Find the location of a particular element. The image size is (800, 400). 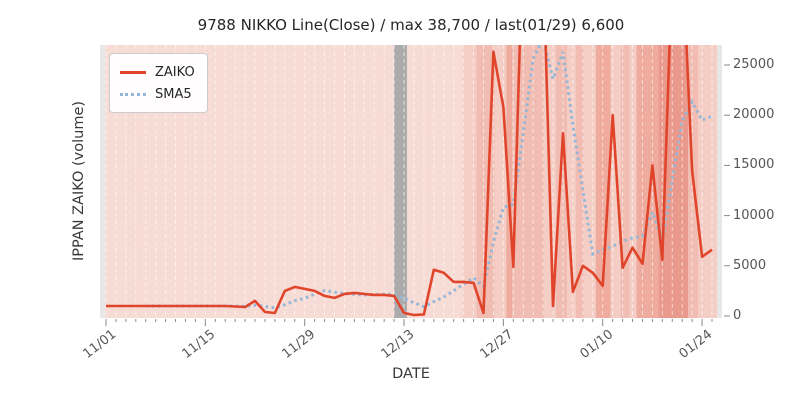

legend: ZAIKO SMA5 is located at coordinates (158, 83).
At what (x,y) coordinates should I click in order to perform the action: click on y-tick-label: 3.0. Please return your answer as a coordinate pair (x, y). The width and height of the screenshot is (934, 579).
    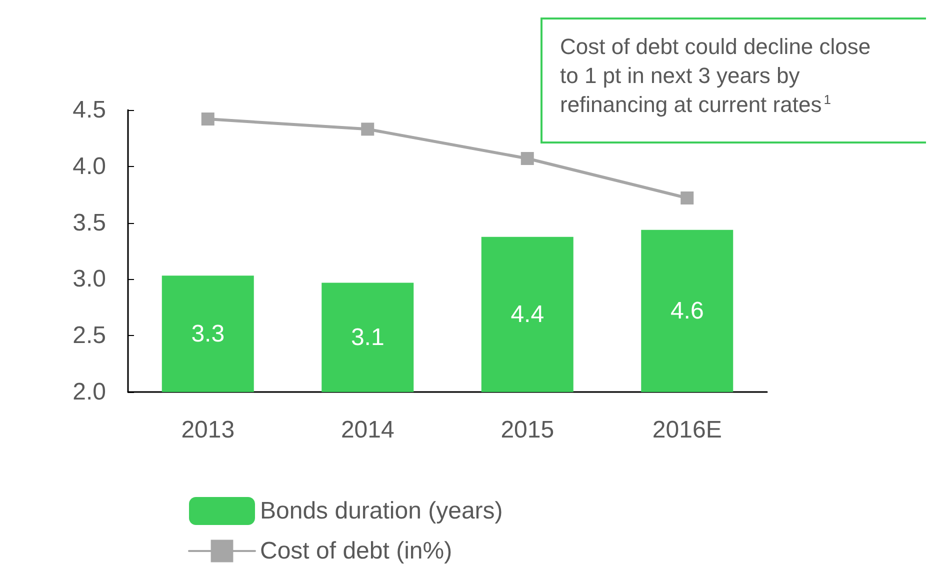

* * *

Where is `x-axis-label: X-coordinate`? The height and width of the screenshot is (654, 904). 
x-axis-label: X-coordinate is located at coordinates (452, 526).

* [WHAT THIS TASK INVOLVES]:
Lay out the rows from the line containing "is (654, 904)." up to and including the line containing "x-axis-label: X-coordinate is" as a JSON list of strings, with one string per line and any blank lines omitted.

* [SOLUTION TO THIS TASK]:
[
  "Where is `x-axis-label: X-coordinate`? The height and width of the screenshot is (654, 904). ",
  "x-axis-label: X-coordinate is located at coordinates (452, 526)."
]